When I first read these books, I think I made it through Crossroads of Twilight (the next book in the series). I bought Knife of Dreams (the last book written by Robert Jordan before his death) and The Gathering Storm (when Brandon Sanderson took over the series), but I never read them. This book came out just before I went off to college, and right around the time I stopped reading for pleasure. I don’t remember the next book at all. So, I’m about to go into uncharted waters in this series.
I’d say that was a relief if it weren’t for the fact that I find so little to enjoy in these books.
Well, for most of this book, that doesn’t really change. We spend a lot of time catching up with Perrin. He’s hunting for his wife, and trying to coax Masema along to Caemlyn. But nothing really happens there. Much of the book follows Mat in Ebou Dar. He’s still involved with the queen, but it’s less “rape” and more “reluctantly allowing himself to be used as a sex toy”. Meanwhile, the Seanchan heir, Tuon, is in the palace, and seems to have taken a special liking to Mat. It’s revealed at the end of the book that she’s the Daughter of the Nine Moons – a title he’s long known to belong to the woman he will marry.
Also, Rand spends most of the book in the city of Far Madding, hunting down Dashiva and the renegade Asha’man who tried to kill him at the end of the last book. Once done with that, he cleanses saidin. Also, he confesses his love for Elayne, Min, and Aviendha, a feeling they all return. He becomes their warder, as well. And Elayne gets pregnant, after finally getting some alone time with Rand.
There’s no reason this had to be dragged out over three books (and 2,000+ pages). It’s asinine. It’s taken me a month to get through these three books, and I’m not better for it. Honestly, I can barely muster the energy to even review this book. I don’t really have anything new to say. I mean, what am I going to do, spend another 500 words complaining about how men and women are always fighting with one another for no discernible reason?
I will say that I don’t really understand the motivations for most of the bad guys. Why did the Forsaken join with the Dark Lord against humanity? That seems like a crazy step to take – and I don’t feel that it’s ever really explored. There are numerous characters that turn to darkness for no real reason. Why does the Black Ajah exist? It just doesn’t make any sense. They’re evil, I guess, because the bad guys have to be evil in this kind of fantasy series. [shrug]
I don’t want to hate these books. They are loved by millions of people. I want to identify with them, and share their fascination with this world…but the energy has just been utterly drained from me by the tedium. If it weren’t for Brandon Sanderson, I think I’d just give up on the rest of this series and hope the upcoming TV show fixes a lot of the problems I have with the books.

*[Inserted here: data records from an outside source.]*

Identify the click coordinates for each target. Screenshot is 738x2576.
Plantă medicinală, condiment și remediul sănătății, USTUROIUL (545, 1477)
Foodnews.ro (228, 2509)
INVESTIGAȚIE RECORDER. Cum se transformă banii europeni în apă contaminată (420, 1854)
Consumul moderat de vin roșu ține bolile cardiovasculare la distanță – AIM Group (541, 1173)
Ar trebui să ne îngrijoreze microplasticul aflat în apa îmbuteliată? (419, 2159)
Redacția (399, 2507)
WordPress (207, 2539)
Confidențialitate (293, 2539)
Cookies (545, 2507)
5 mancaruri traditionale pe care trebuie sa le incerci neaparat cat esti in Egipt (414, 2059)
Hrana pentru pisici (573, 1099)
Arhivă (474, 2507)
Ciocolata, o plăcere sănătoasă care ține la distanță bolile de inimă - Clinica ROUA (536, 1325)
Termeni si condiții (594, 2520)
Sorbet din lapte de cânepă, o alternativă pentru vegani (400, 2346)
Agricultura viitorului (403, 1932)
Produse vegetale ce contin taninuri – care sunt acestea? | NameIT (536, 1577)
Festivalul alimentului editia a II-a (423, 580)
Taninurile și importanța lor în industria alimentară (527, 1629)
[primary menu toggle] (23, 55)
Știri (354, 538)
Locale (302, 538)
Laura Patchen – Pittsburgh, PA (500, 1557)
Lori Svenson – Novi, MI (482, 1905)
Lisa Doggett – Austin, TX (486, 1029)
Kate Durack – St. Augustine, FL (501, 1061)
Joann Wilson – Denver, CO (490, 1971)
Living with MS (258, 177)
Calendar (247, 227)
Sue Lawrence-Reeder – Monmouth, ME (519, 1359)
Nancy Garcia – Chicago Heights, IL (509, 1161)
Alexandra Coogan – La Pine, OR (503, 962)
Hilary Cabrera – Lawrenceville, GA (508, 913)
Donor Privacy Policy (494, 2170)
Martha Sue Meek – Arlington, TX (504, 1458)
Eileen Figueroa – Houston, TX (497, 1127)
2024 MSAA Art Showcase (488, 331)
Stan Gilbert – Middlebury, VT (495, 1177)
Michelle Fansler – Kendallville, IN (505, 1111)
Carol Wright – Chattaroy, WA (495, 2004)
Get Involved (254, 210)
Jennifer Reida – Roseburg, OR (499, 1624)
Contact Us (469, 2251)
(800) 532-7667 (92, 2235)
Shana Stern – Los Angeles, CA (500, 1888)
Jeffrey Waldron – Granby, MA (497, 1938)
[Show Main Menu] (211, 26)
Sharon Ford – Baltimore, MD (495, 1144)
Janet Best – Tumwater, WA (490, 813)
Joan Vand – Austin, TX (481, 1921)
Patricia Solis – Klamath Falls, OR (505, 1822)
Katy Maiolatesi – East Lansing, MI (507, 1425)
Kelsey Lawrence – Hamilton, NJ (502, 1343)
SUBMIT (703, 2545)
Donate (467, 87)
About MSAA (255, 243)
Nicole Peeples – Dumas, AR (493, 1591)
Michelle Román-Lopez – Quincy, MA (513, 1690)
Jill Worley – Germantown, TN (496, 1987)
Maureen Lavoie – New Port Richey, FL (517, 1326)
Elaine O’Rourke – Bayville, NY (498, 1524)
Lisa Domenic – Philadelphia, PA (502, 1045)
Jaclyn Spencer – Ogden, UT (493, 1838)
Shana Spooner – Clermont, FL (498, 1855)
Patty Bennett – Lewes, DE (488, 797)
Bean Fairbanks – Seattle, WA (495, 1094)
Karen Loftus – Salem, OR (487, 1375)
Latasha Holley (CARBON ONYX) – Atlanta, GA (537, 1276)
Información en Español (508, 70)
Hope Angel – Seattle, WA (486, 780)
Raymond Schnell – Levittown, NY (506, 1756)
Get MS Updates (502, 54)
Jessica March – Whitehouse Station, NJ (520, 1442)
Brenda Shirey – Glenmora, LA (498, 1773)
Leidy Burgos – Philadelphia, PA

I honestly can’t think of anything else to say about these books. I’ve got five more books to go, and two of them were written by Robert Jordan. I might just put those two in one review and be done with them. I can’t imagine that I’ll suddenly rediscover my love of this world. Over the last several days, I pulled out my old, tattered paperback and read that instead of listening to the audiobook. Much to my surprise, I actually enjoyed the book a lot more after that. As much as the audiobooks have gotten me through this series, there’s something about laying down with a book and reading with my own internal voice. I think that saved this from being a 1 star review.